TU TAREA » Localiza en los registros todas las líneas que contienen la palabra "link" y cópialas.

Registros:
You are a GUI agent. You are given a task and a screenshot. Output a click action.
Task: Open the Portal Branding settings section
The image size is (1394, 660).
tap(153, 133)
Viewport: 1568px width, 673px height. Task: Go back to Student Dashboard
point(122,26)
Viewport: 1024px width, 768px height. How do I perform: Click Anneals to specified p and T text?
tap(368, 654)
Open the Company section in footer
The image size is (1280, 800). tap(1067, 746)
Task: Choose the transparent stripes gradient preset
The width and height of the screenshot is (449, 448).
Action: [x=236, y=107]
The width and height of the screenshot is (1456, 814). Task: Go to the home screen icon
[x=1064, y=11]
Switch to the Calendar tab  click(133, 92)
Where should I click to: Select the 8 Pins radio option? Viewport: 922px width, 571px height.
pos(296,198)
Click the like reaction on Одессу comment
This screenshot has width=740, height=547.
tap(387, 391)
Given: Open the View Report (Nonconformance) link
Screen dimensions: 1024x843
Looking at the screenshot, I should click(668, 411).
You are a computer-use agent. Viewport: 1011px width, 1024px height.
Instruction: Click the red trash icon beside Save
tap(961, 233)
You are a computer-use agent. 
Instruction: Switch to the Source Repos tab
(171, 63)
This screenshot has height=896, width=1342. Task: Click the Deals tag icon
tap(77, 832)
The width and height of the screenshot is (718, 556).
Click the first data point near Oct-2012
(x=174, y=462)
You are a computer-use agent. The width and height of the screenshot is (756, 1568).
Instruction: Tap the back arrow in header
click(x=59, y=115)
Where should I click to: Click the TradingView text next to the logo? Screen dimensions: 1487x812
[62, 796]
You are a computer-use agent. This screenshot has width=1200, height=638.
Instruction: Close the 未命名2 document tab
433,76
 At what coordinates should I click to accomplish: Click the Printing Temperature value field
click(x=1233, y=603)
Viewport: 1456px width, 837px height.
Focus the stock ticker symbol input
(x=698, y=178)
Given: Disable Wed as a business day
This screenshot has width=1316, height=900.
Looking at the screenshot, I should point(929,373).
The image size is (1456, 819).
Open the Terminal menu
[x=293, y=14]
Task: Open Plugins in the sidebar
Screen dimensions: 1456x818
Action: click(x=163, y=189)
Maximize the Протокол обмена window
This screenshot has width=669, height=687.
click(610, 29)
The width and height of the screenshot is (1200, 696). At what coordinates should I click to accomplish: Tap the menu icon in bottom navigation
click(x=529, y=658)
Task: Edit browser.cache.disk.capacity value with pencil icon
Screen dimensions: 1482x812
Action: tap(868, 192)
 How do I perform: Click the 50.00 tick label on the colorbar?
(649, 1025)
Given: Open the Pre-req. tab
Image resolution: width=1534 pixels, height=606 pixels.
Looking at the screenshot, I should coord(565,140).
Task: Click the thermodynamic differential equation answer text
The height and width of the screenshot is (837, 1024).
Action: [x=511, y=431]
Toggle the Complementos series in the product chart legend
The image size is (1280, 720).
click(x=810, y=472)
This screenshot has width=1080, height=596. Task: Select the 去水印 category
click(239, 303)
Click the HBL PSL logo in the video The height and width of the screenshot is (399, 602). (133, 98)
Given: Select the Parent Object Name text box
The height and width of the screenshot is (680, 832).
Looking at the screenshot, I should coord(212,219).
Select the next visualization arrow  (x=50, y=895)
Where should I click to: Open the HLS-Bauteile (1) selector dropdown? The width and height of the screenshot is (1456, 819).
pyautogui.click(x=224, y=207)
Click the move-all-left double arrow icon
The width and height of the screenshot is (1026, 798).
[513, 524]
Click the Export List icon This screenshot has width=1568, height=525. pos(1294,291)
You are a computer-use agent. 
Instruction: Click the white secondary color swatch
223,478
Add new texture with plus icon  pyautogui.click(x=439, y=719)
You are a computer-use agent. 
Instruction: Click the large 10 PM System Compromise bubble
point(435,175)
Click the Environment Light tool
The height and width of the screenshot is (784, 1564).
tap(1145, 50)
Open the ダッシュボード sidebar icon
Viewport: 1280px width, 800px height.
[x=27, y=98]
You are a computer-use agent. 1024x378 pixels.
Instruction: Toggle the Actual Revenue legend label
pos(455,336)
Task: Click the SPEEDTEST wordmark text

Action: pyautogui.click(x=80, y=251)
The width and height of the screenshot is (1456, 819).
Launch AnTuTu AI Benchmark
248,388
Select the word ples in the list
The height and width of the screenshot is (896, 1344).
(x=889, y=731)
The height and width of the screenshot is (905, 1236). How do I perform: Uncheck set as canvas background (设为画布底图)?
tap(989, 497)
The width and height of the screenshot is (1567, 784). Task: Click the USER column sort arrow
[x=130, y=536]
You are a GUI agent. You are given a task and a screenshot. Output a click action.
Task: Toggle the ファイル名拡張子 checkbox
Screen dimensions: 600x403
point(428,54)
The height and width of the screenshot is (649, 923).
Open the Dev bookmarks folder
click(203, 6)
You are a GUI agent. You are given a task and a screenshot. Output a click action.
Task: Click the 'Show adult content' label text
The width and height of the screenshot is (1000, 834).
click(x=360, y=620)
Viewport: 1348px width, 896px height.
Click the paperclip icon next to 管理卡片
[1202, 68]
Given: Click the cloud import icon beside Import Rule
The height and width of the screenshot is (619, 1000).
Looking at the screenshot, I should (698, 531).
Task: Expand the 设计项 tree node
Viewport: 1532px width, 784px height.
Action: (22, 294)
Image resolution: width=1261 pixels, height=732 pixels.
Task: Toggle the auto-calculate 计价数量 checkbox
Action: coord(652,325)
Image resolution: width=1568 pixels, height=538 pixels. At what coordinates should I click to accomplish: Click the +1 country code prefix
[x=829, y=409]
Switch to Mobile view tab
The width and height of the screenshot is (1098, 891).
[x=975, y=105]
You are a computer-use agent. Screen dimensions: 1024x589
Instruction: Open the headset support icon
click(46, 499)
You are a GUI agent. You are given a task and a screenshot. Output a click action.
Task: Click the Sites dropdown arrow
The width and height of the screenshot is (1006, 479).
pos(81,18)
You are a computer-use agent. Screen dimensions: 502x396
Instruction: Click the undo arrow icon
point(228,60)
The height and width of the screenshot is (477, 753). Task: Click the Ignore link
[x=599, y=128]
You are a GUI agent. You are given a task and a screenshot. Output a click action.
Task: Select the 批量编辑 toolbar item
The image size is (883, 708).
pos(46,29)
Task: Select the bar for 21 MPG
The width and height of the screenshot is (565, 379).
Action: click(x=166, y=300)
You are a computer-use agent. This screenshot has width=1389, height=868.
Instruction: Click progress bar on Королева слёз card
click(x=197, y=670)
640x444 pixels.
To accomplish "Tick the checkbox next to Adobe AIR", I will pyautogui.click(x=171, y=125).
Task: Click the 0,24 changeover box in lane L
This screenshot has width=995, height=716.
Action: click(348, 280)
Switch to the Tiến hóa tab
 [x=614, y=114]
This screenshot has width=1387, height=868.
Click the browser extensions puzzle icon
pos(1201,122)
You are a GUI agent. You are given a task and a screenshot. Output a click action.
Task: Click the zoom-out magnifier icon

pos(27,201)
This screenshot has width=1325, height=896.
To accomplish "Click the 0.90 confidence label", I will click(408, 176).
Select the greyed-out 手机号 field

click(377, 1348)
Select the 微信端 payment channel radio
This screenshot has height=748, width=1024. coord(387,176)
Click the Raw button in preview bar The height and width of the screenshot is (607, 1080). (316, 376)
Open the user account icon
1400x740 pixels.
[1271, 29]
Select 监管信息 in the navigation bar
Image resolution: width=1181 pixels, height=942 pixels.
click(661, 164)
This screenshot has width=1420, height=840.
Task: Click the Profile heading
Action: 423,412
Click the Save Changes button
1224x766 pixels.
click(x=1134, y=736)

RESULTADO DEL EJERCICIO »
Given: Open the View Report (Nonconformance) link
The height and width of the screenshot is (477, 753). Task: Click the Ignore link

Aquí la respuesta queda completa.